▸ PROMPT:
Can you retype every record below exactly as written?

▸ DATA EXTRACT:
^^^^^^^^^^^^^^^^

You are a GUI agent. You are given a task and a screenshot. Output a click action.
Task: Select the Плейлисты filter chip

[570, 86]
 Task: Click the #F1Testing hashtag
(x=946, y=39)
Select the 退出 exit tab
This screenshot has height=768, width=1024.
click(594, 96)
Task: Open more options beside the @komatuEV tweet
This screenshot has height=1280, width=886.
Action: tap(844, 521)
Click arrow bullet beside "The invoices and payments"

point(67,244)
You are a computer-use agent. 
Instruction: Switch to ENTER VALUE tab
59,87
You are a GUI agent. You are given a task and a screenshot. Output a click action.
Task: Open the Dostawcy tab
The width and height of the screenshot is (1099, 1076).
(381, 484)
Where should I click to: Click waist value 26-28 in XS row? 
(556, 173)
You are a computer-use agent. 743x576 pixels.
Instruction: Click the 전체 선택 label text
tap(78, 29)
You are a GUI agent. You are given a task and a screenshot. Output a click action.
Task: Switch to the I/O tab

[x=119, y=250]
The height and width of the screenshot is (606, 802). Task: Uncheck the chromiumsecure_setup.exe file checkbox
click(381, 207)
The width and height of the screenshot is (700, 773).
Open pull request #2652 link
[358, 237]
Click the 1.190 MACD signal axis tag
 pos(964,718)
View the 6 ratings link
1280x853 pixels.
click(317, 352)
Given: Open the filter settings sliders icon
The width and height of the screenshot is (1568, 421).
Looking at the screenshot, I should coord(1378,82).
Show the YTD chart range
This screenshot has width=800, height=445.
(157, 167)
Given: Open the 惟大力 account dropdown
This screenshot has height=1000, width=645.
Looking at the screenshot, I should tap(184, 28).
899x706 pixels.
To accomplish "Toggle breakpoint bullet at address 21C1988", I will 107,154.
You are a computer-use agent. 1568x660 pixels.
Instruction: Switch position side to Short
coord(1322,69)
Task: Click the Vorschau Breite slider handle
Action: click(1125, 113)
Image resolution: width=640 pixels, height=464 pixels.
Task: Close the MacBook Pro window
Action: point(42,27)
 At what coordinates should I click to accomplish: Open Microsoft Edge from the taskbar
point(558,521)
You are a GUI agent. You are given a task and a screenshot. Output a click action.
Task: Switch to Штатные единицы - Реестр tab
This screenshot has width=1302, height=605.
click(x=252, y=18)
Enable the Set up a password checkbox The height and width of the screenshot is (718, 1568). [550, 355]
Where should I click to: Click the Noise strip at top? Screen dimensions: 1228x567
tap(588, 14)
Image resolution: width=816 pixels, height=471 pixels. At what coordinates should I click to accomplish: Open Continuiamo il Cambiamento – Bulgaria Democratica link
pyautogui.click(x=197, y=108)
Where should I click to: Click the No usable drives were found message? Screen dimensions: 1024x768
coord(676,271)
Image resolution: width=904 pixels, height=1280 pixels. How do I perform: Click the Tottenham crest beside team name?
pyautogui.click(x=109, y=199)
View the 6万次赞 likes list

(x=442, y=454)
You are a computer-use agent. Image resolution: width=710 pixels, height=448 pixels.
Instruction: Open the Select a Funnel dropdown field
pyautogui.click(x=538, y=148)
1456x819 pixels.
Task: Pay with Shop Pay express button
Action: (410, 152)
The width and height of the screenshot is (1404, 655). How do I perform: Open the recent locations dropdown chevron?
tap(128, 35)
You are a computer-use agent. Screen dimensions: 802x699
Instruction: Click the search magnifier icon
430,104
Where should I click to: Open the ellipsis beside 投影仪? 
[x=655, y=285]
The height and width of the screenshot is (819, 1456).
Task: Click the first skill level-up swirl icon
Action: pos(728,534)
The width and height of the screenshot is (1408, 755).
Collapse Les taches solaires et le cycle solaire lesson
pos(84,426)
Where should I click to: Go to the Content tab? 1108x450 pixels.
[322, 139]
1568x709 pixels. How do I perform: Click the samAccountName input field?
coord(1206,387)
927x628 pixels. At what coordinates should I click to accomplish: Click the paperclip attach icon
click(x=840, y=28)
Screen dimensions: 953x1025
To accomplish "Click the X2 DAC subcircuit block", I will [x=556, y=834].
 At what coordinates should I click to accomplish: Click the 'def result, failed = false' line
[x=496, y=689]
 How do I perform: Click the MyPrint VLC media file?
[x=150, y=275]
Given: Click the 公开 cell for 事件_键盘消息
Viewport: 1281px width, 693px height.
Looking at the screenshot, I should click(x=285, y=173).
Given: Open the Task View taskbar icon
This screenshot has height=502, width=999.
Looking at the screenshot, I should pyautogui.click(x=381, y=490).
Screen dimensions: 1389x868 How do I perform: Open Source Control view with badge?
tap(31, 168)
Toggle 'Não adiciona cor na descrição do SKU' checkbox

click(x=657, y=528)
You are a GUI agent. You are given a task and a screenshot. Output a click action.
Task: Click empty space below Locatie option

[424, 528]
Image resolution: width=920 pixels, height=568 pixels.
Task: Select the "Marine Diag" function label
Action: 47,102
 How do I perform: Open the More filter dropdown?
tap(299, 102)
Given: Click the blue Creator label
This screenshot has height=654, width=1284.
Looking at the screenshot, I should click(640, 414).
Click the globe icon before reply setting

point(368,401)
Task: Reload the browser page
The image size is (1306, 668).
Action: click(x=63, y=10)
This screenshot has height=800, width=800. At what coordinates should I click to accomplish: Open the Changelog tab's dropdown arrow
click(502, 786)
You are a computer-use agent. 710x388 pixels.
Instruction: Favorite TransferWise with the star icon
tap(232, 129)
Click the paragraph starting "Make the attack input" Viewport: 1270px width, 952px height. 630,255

^^^^^^^^^^^^^^^^

▸ OUTPUT:
You are a GUI agent. You are given a task and a screenshot. Output a click action.
Task: Select the Плейлисты filter chip

[570, 86]
 Task: Click the #F1Testing hashtag
(x=946, y=39)
Select the 退出 exit tab
This screenshot has height=768, width=1024.
click(594, 96)
Task: Open more options beside the @komatuEV tweet
This screenshot has height=1280, width=886.
Action: tap(844, 521)
Click arrow bullet beside "The invoices and payments"

point(67,244)
You are a computer-use agent. 
Instruction: Switch to ENTER VALUE tab
59,87
You are a GUI agent. You are given a task and a screenshot. Output a click action.
Task: Open the Dostawcy tab
The width and height of the screenshot is (1099, 1076).
(381, 484)
Where should I click to: Click waist value 26-28 in XS row? 
(556, 173)
You are a computer-use agent. 743x576 pixels.
Instruction: Click the 전체 선택 label text
tap(78, 29)
You are a GUI agent. You are given a task and a screenshot. Output a click action.
Task: Switch to the I/O tab

[x=119, y=250]
The height and width of the screenshot is (606, 802). Task: Uncheck the chromiumsecure_setup.exe file checkbox
click(381, 207)
The width and height of the screenshot is (700, 773).
Open pull request #2652 link
[358, 237]
Click the 1.190 MACD signal axis tag
 pos(964,718)
View the 6 ratings link
1280x853 pixels.
click(317, 352)
Given: Open the filter settings sliders icon
The width and height of the screenshot is (1568, 421).
Looking at the screenshot, I should coord(1378,82).
Show the YTD chart range
This screenshot has width=800, height=445.
(157, 167)
Given: Open the 惟大力 account dropdown
This screenshot has height=1000, width=645.
Looking at the screenshot, I should tap(184, 28).
899x706 pixels.
To accomplish "Toggle breakpoint bullet at address 21C1988", I will 107,154.
You are a computer-use agent. 1568x660 pixels.
Instruction: Switch position side to Short
coord(1322,69)
Task: Click the Vorschau Breite slider handle
Action: click(1125, 113)
Image resolution: width=640 pixels, height=464 pixels.
Task: Close the MacBook Pro window
Action: point(42,27)
 At what coordinates should I click to accomplish: Open Microsoft Edge from the taskbar
point(558,521)
You are a GUI agent. You are given a task and a screenshot. Output a click action.
Task: Switch to Штатные единицы - Реестр tab
This screenshot has width=1302, height=605.
click(x=252, y=18)
Enable the Set up a password checkbox The height and width of the screenshot is (718, 1568). [550, 355]
Where should I click to: Click the Noise strip at top? Screen dimensions: 1228x567
tap(588, 14)
Image resolution: width=816 pixels, height=471 pixels. At what coordinates should I click to accomplish: Open Continuiamo il Cambiamento – Bulgaria Democratica link
pyautogui.click(x=197, y=108)
Where should I click to: Click the No usable drives were found message? Screen dimensions: 1024x768
coord(676,271)
Image resolution: width=904 pixels, height=1280 pixels. How do I perform: Click the Tottenham crest beside team name?
pyautogui.click(x=109, y=199)
View the 6万次赞 likes list

(x=442, y=454)
You are a computer-use agent. Image resolution: width=710 pixels, height=448 pixels.
Instruction: Open the Select a Funnel dropdown field
pyautogui.click(x=538, y=148)
1456x819 pixels.
Task: Pay with Shop Pay express button
Action: (410, 152)
The width and height of the screenshot is (1404, 655). How do I perform: Open the recent locations dropdown chevron?
tap(128, 35)
You are a computer-use agent. Screen dimensions: 802x699
Instruction: Click the search magnifier icon
430,104
Where should I click to: Open the ellipsis beside 投影仪? 
[x=655, y=285]
The height and width of the screenshot is (819, 1456).
Task: Click the first skill level-up swirl icon
Action: pos(728,534)
The width and height of the screenshot is (1408, 755).
Collapse Les taches solaires et le cycle solaire lesson
pos(84,426)
Where should I click to: Go to the Content tab? 1108x450 pixels.
[322, 139]
1568x709 pixels. How do I perform: Click the samAccountName input field?
coord(1206,387)
927x628 pixels. At what coordinates should I click to accomplish: Click the paperclip attach icon
click(x=840, y=28)
Screen dimensions: 953x1025
To accomplish "Click the X2 DAC subcircuit block", I will [x=556, y=834].
 At what coordinates should I click to accomplish: Click the 'def result, failed = false' line
[x=496, y=689]
 How do I perform: Click the MyPrint VLC media file?
[x=150, y=275]
Given: Click the 公开 cell for 事件_键盘消息
Viewport: 1281px width, 693px height.
Looking at the screenshot, I should click(x=285, y=173).
Given: Open the Task View taskbar icon
This screenshot has height=502, width=999.
Looking at the screenshot, I should pyautogui.click(x=381, y=490).
Screen dimensions: 1389x868 How do I perform: Open Source Control view with badge?
tap(31, 168)
Toggle 'Não adiciona cor na descrição do SKU' checkbox

click(x=657, y=528)
You are a GUI agent. You are given a task and a screenshot. Output a click action.
Task: Click empty space below Locatie option

[424, 528]
Image resolution: width=920 pixels, height=568 pixels.
Task: Select the "Marine Diag" function label
Action: 47,102
 How do I perform: Open the More filter dropdown?
tap(299, 102)
Given: Click the blue Creator label
This screenshot has height=654, width=1284.
Looking at the screenshot, I should click(640, 414).
Click the globe icon before reply setting

point(368,401)
Task: Reload the browser page
The image size is (1306, 668).
Action: click(x=63, y=10)
This screenshot has height=800, width=800. At what coordinates should I click to accomplish: Open the Changelog tab's dropdown arrow
click(502, 786)
You are a computer-use agent. 710x388 pixels.
Instruction: Favorite TransferWise with the star icon
tap(232, 129)
Click the paragraph starting "Make the attack input" Viewport: 1270px width, 952px height. 630,255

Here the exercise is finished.